Maybe like the mannequins of US presidents in the basement of the museum in Gore Vidal’s novel, The Smithsonian Institution, they come to life at night and resume arguments about the Spanish, the Puritan challenge to the Anglican settlement, the troubles of the royal treasury.
Around the corner one comes face to face with the person we all would give our right arms to meet: Shakespeare, the Chandos portrait, the only one believed to be from life. The first painting acquired by the gallery. And sort of over his shoulder, an elegant full-length portrait of Charles 1 in gray-brown satin. Here with the Jacobeans we are introduced to personalities easy to overlook such as the eldest son of James 1, Henry Prince of Wales, who died young and James’ daughter Elizabeth who became Queen of Bohemia by marriage, was forced out by the Catholic League and lived in exile in Holland esteemed for her beauty and suffering as “the Winter Queen”.

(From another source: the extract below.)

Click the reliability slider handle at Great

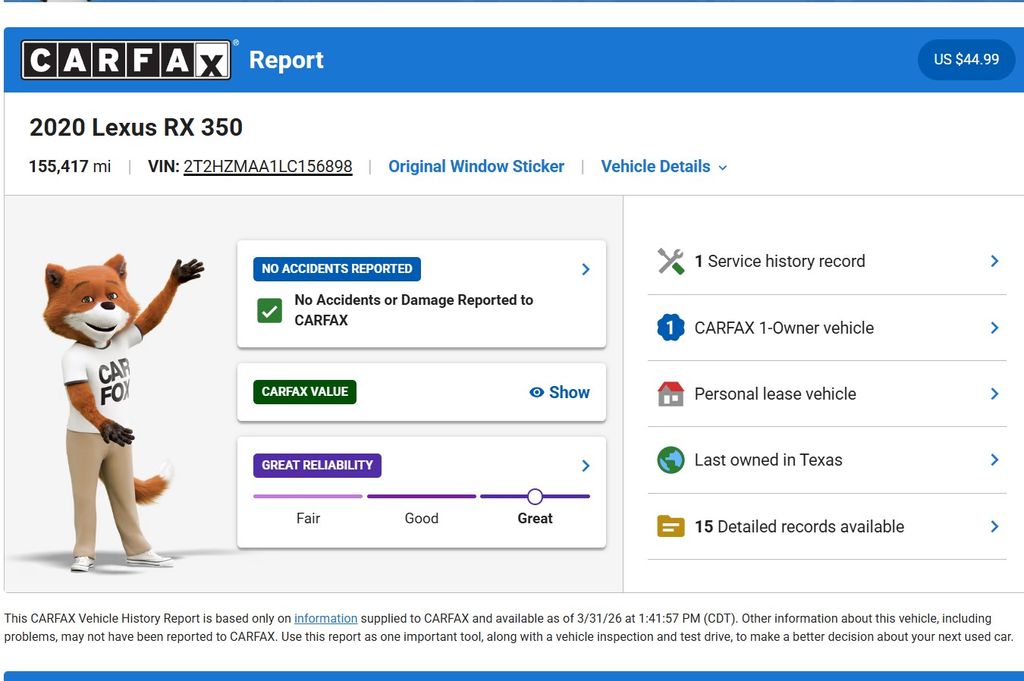click(x=535, y=496)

Earlier in the Gate theatre, above a pub in Notting Hill, we saw an actor Hilton McRae, deliver a dramatic monologue. He played a man in a rail carriage in Tsarist Russia of the 1880s. He looked the audience in the eye and talked about a tense marriage – morbidly tense – that resulted in him murdering his wife and being acquitted because of her adultery. It is Tolstoy’s 1889 novella, The Kreutzer Sonata, a sour, misogynistic fantasy. And the central character, the monologist, is, as described by Michael Billington in The Guardian, “a Strindbergian maniac”. I like that, “Strindbergian maniac”.

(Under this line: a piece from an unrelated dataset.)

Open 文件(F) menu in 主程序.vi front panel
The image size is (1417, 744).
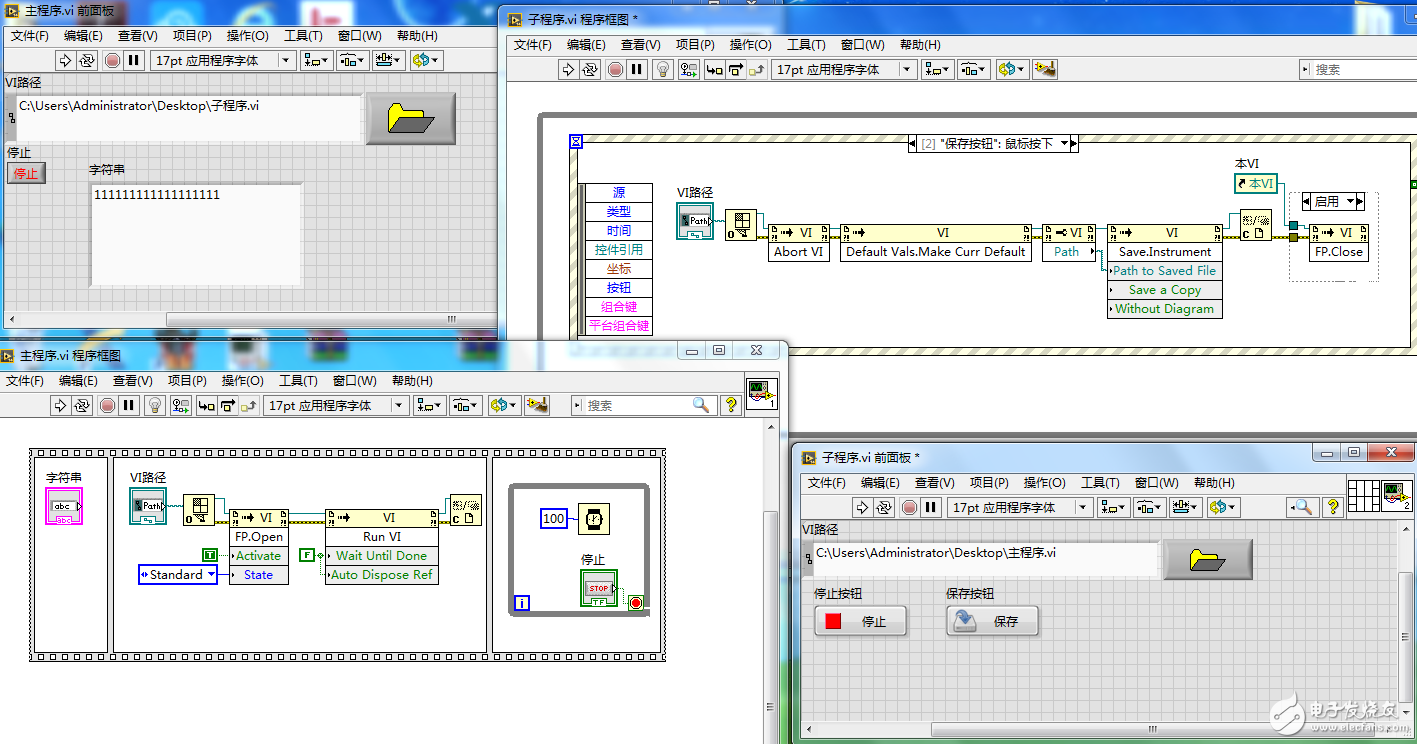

Room for 50 people in the space, another intimate performance space. Only one speaking role, with a male violinist and female pianist providing the music, miming the role of wife and her lover behind a transparent screen. It was powerful. But a few days later at another of these tiny pub theatres, this one in Camden Road, an attempt to dramatize Vladimir Nabokov’s Invitation to a Beheading, directed by Vladimir Sobchak, was amateur standard, an agony to listen to and watch, and once again we cut our losses and beat a retreat at interval.
And so, home. The surf at Maroubra – I can almost taste it in my nostrils.
When there’s time I need to report on my reading: Joseph Roth’s Hotel Savoy and Gogol’s Dead Souls. A touch of the European appetite for the absurd. And read, the second one, on an e-reader, the first time I’ve embarked on this apostasy.